São Bartolomeu. SBH. O lugar onde os geeks da aviação vão gritar silenciosamente com as hélices. A maioria das pessoas voa com Winair via Sint Maarten. Tedioso. Última vez? Comprei uma passagem na Tradewind Aviation para a viagem.
Tradewind não é sua operadora padrão. É a Parte 135, o que significa que eles são legalmente um corretor charter disfarçado de cronograma. Pense em JSX, mas com menos bagagem e mais ilhas. O DOT tentou reprimir esta brecha na “carta pública” sob o administrador anterior. Fracassado. Aqui estamos.
Eles operam turboélices Pilatus PC-12. Apenas um. Eu sei o que você está pensando. Motor único sobre o Atlântico? Nozes. Está estatisticamente bom, claro, mas aquele breve momento de “espere, aquele motor ainda está fazendo barulho” nunca desaparece completamente. O próprio PC-12, no entanto. Besta absoluta. Desempenho semelhante ao de um jato em uma lata com uma hélice na frente.
A rede faz sentido se você ignorar a geografia por um segundo. San Juan para o Caribe. Fort Lauderdale/Stuart para as Bahamas. Transportes sazonais para Martha’s Vineyard e Nantucket vindos do Nordeste. Paguei menos de US$ 600 pela passagem só de ida de San Juan para St. Barts. Barato? Não. Vale a pena? Sim.
“A conveniência custa dinheiro, mas a paciência também.”

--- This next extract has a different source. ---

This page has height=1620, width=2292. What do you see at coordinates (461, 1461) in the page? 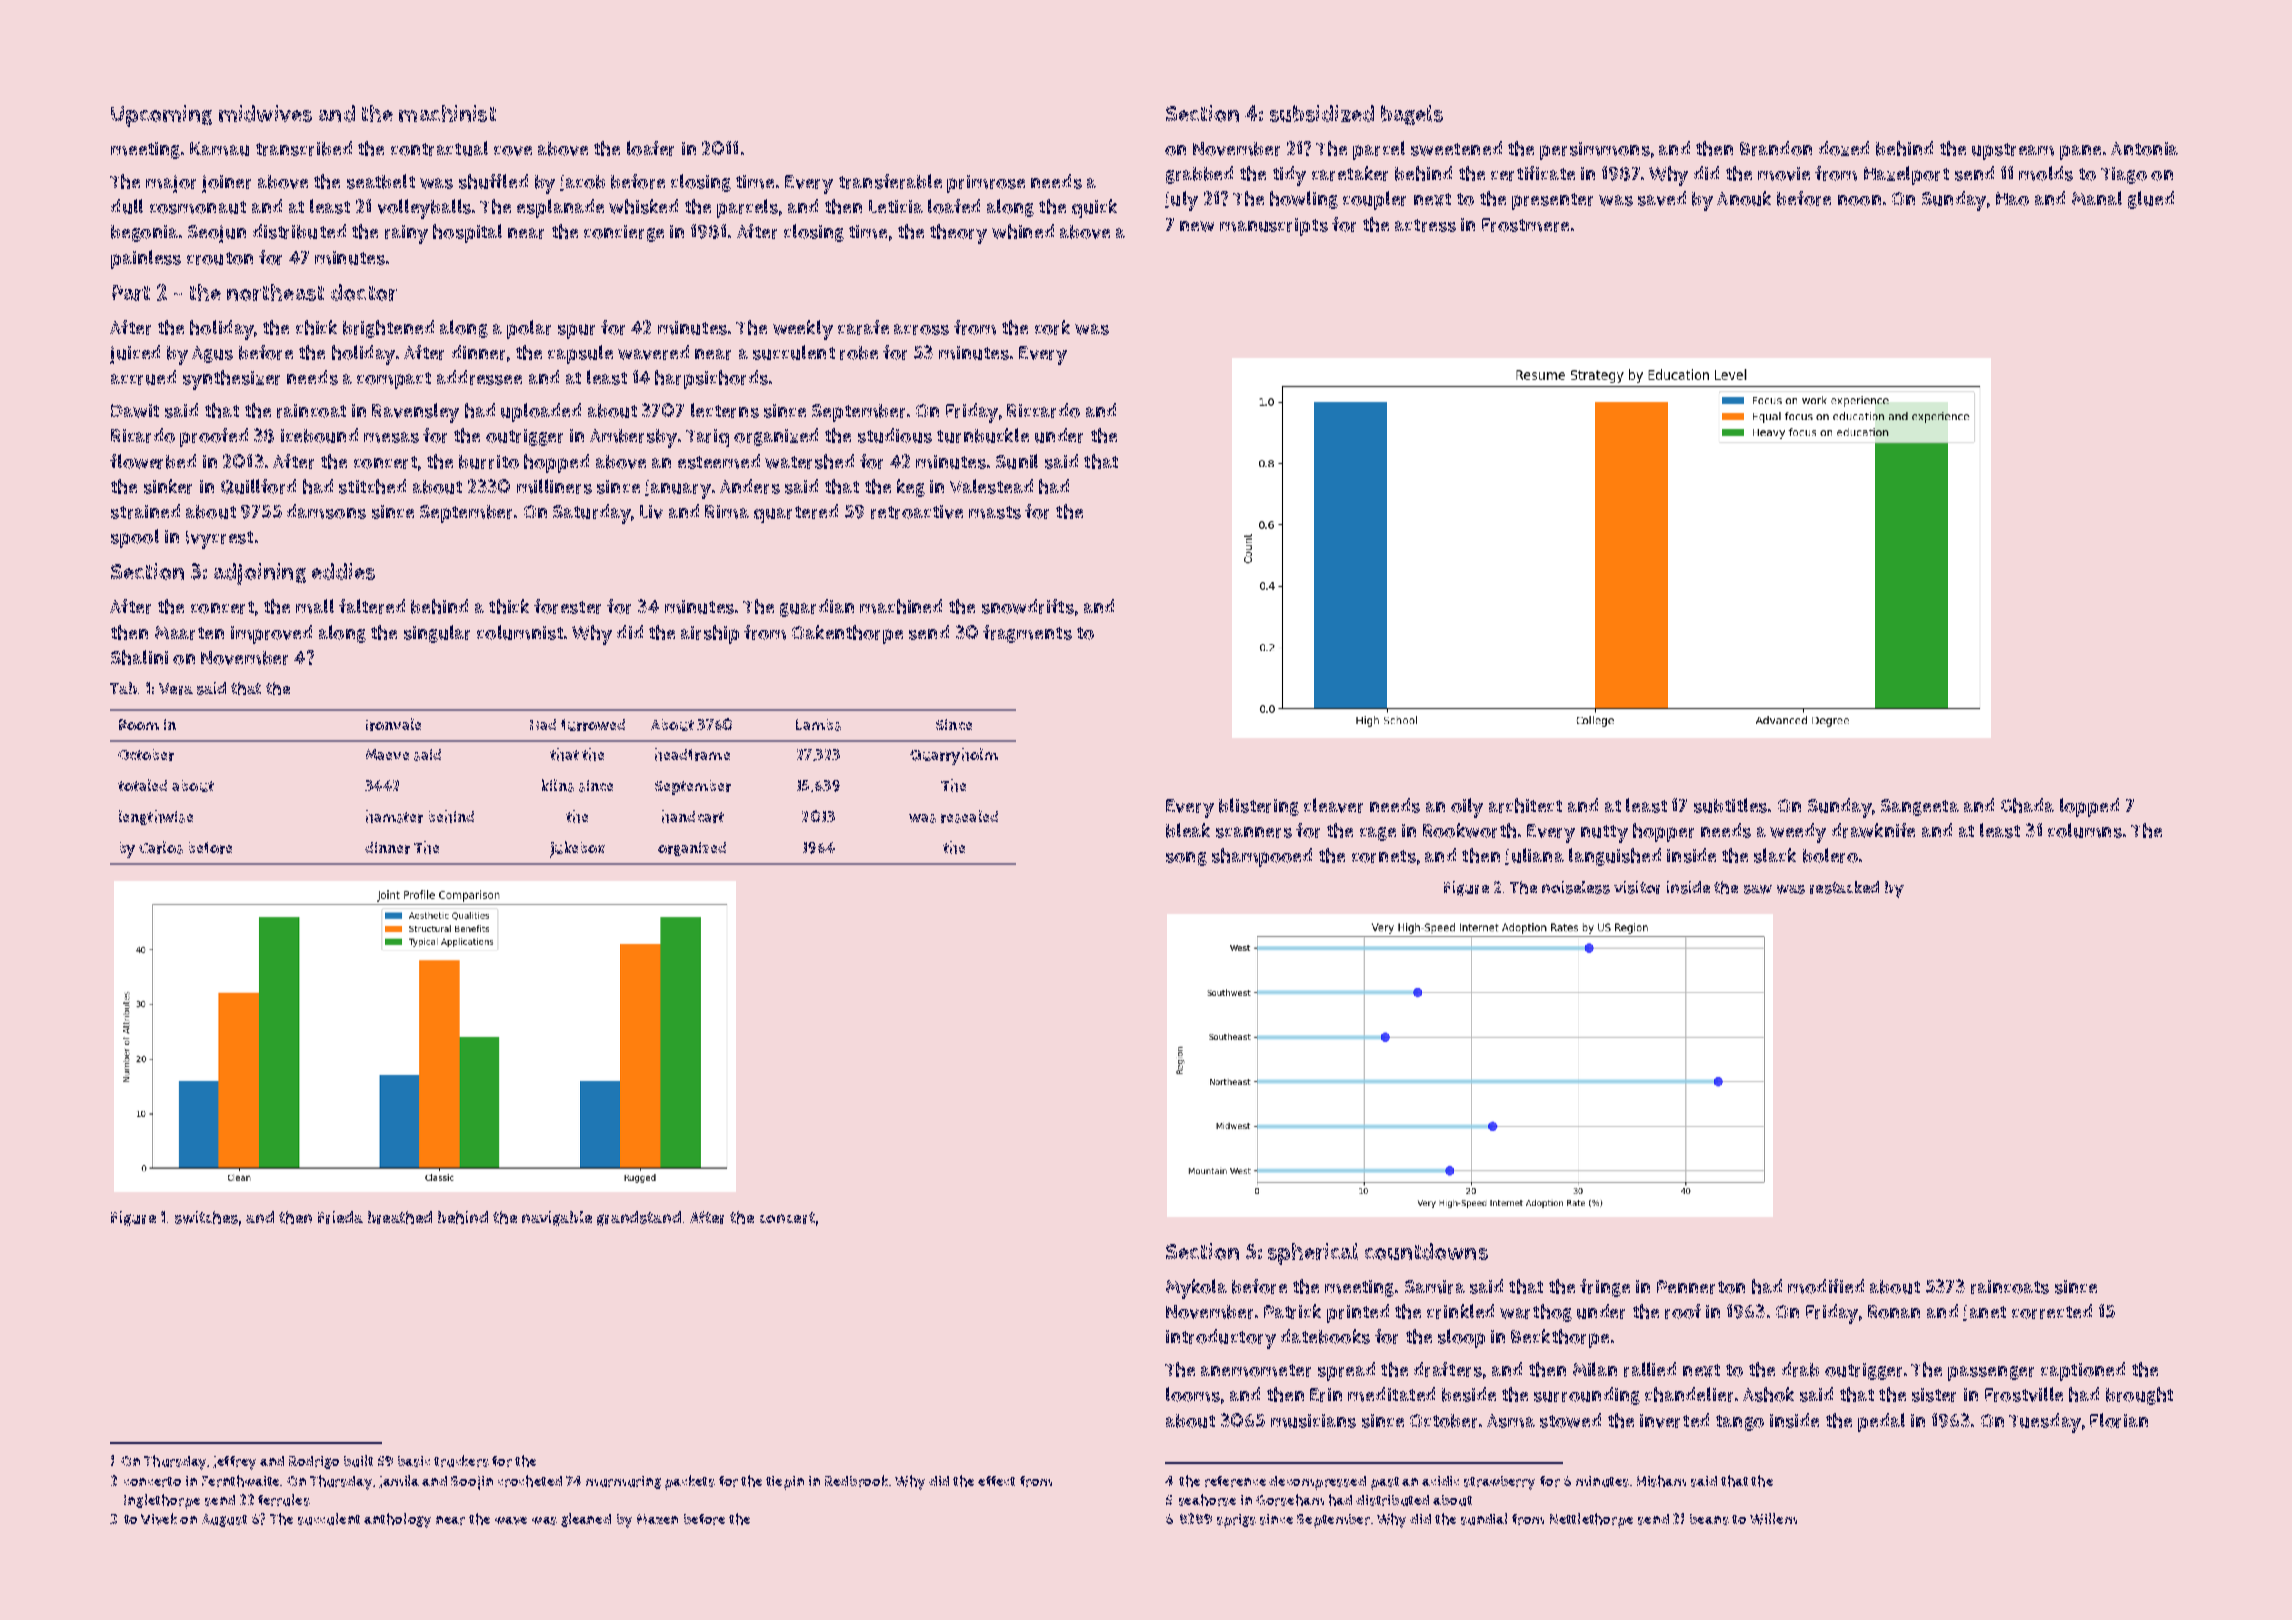
I see `truckers` at bounding box center [461, 1461].
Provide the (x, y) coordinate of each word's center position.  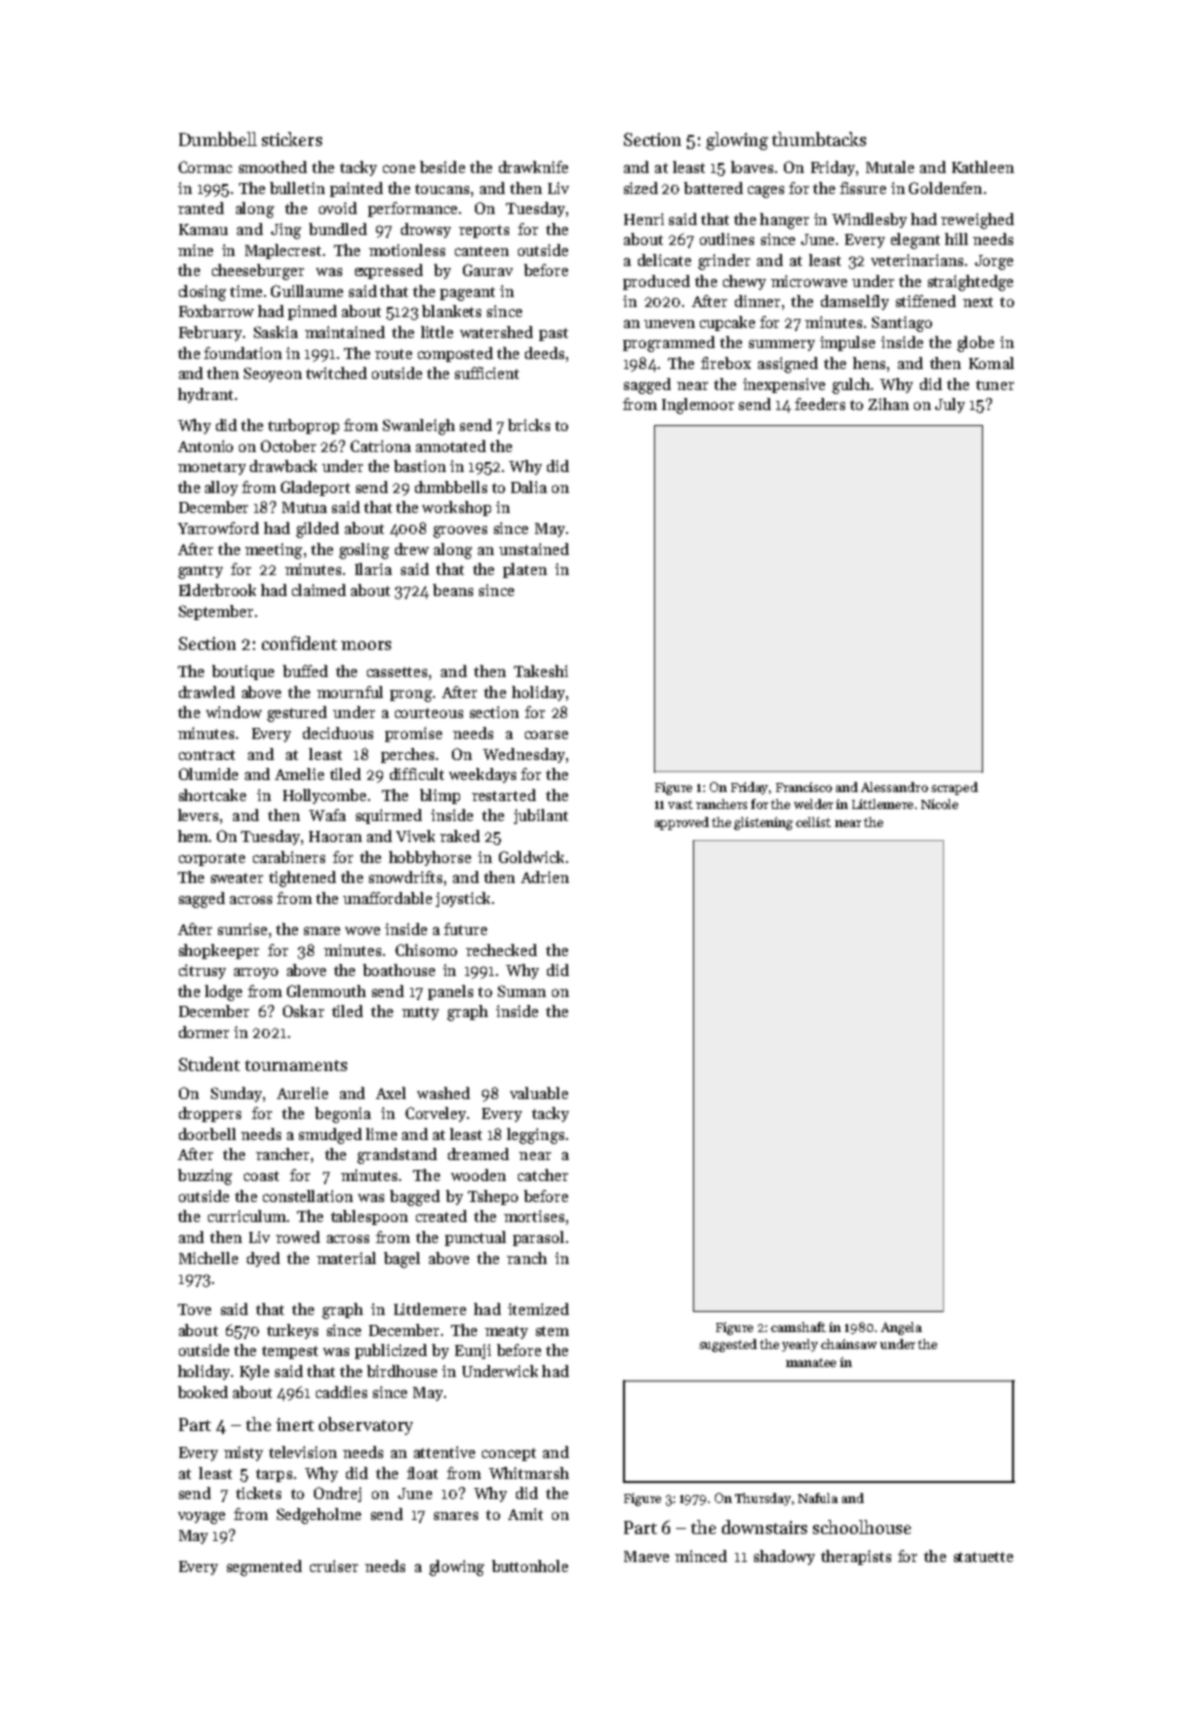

Encontrei espaço premiado de classe executiva de Miami a San Juan, não de Sint Maarten. Me poupou do incômodo das filas de imigração no SXM. Além disso, acabamos sendo as únicas pessoas naquele avião. Preços de fretamento privado? Mais como preço individual com etapas extras. 😏
O lounge que ninguém quer
Escala de duas horas em San Juan. O tempo de buffer é um luxo. O check-in do Tradewind é no Terminal A. bairro JetBlue, mas você nunca saberia disso. Sinalização óbvia. Zero espera. Os agentes realmente sorriram. Não o sorriso do atendimento ao cliente, mas sorrisos verdadeiros.
Lounge no andar de cima. Improvisado? Sim. Funcional? Também sim. Lanches. Pratos de queijo. Cerveja. Wi-fi. Tomadas? Espalhado. A parte bizarra. Ficamos lá por 90 minutos. Só nós. Apesar de uma agenda lotada o suficiente para sufocar, nenhuma outra alma apareceu. Eu sentei em qualquer lugar. Comi qualquer coisa. Parecia que tinha alugado o prédio.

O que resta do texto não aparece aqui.